**SUAS TAREFAS**
1. Por favor, reproduza sem nenhuma alteração a parte da matéria sobre a série Todo Dia a Mesma Noite que começa nas palavras que contêm "Um movimento formado" e termina em "nós – afirma Eriton.".
2. Segundo a matéria sobre a série Todo Dia a Mesma Noite, quem escreveu o livro em que a série se baseia?

**TRECHO DA PÁGINA**
______
Um movimento formado por pais de vítimas e também moradores de Santa Maria está revoltado com a exibição da série Todo Dia a Mesma Noite, disponível na Netflix. Segundo o coordenador do grupo, o sentimento é de indignação e injustiça. O empresário Eriton Luiz Tonetto Lopes perdeu uma filha de 19 anos na tragédia, a jovem Évelin Costa Lopes.
– Nós fomos pegos de surpresa, ninguém nos avisou, ninguém nos pediu permissão. Nós queremos saber quem está lucrando com isso. Não admitimos que ninguém ganhe dinheiro em cima da nossa dor e das mortes dos nossos filhos. Queremos entender quem autorizou, quem foi avisado, porque muitos de nós não fomos. Há pais passando mal por causa da série. O mínimo que exigimos agora é que uma parte do lucro seja repassada para tratamento de sobreviventes e para a construção do memorial da Kiss. Nós não queremos nenhum dinheiro para nós – afirma Eriton.
Alegando “exploração financeira da tragédia”, pais e apoiadores começaram uma mobilização e criaram um grupo de Whatsapp para discutir o assunto. Eles não fazem parte da Associação dos Familiares de Vítimas e Sobreviventes da Tragédia de Santa Maria. A série Todo Dia a Mesma Noite, baseada no livro homônimo da jornalista mineira Daniela Arbex, é uma obra que mistura realidade e ficção, interpretada por atores.
______
**ITENS DE DADOS**
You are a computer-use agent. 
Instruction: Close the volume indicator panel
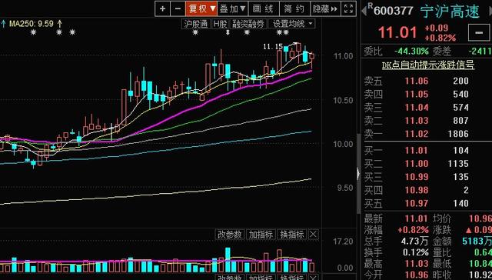pos(314,234)
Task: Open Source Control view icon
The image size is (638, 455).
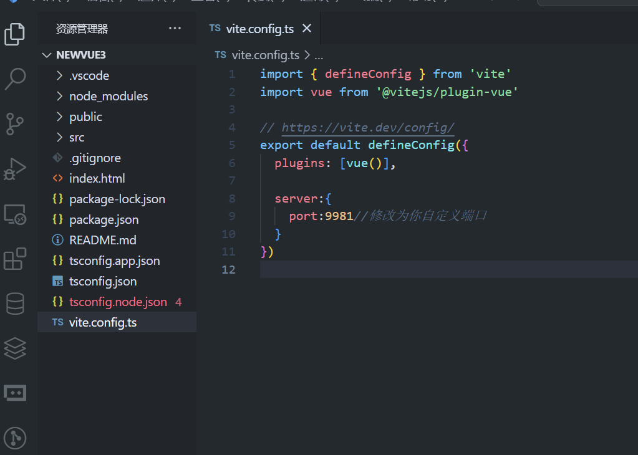Action: (x=15, y=124)
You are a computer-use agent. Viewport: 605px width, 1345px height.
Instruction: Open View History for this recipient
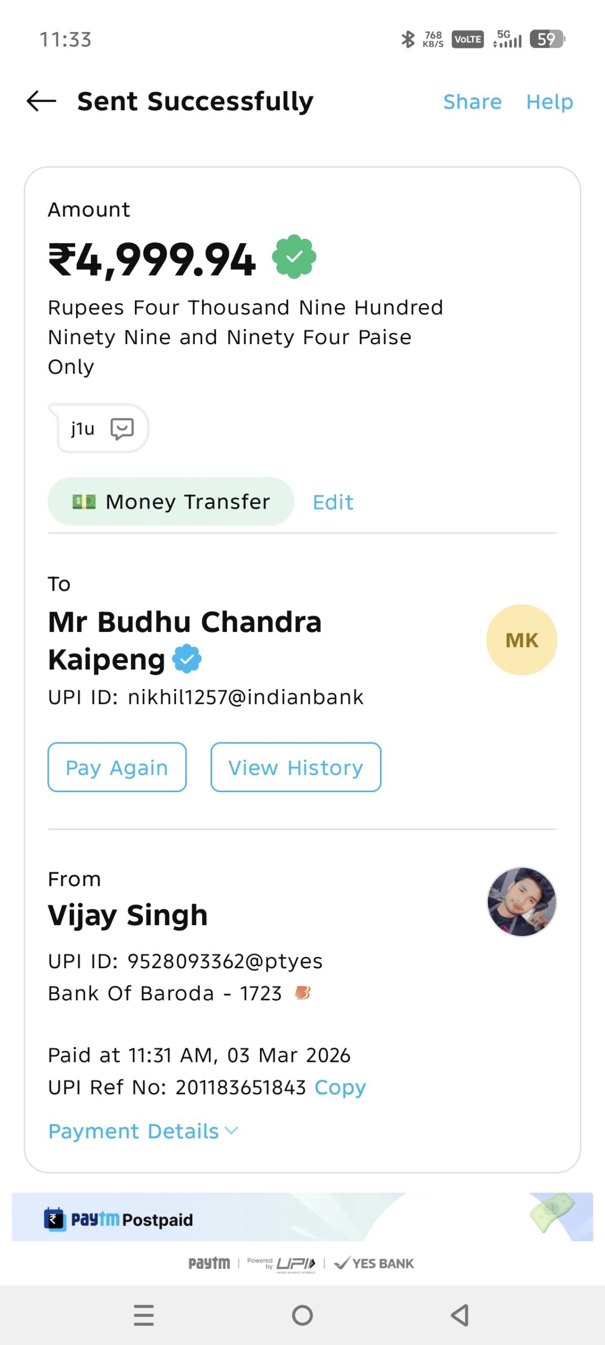point(296,767)
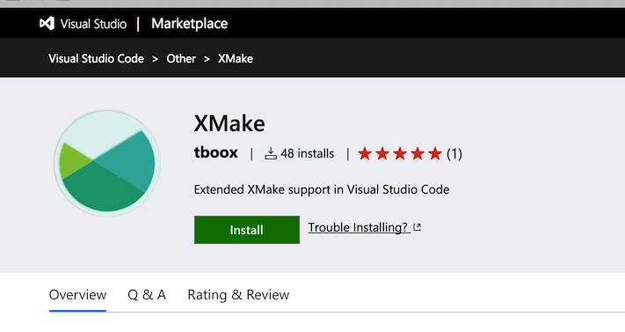Click the XMake extension logo image
This screenshot has width=625, height=332.
107,164
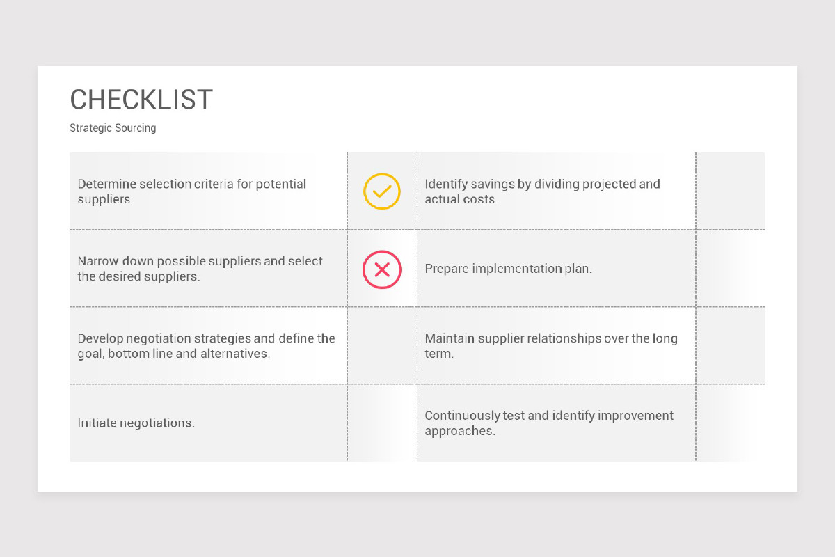Select the Continuously test and identify text

(549, 423)
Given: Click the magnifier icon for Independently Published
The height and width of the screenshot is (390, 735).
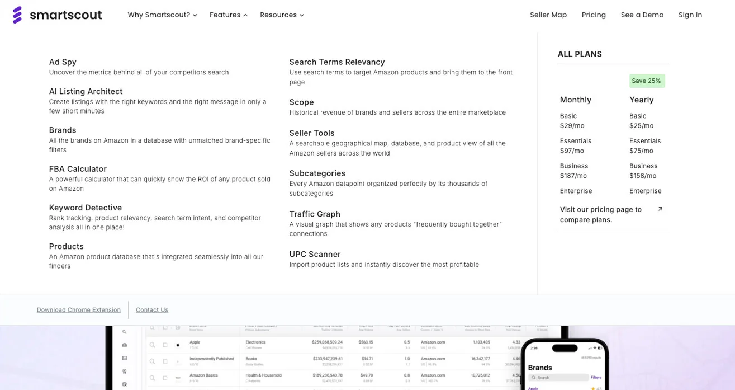Looking at the screenshot, I should (x=152, y=361).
______
**RESPOSTAS**
1.
Um movimento formado por pais de vítimas e também moradores de Santa Maria está revoltado com a exibição da série Todo Dia a Mesma Noite, disponível na Netflix. Segundo o coordenador do grupo, o sentimento é de indignação e injustiça. O empresário Eriton Luiz Tonetto Lopes perdeu uma filha de 19 anos na tragédia, a jovem Évelin Costa Lopes.
– Nós fomos pegos de surpresa, ninguém nos avisou, ninguém nos pediu permissão. Nós queremos saber quem está lucrando com isso. Não admitimos que ninguém ganhe dinheiro em cima da nossa dor e das mortes dos nossos filhos. Queremos entender quem autorizou, quem foi avisado, porque muitos de nós não fomos. Há pais passando mal por causa da série. O mínimo que exigimos agora é que uma parte do lucro seja repassada para tratamento de sobreviventes e para a construção do memorial da Kiss. Nós não queremos nenhum dinheiro para nós – afirma Eriton.

2. A jornalista mineira Daniela Arbex.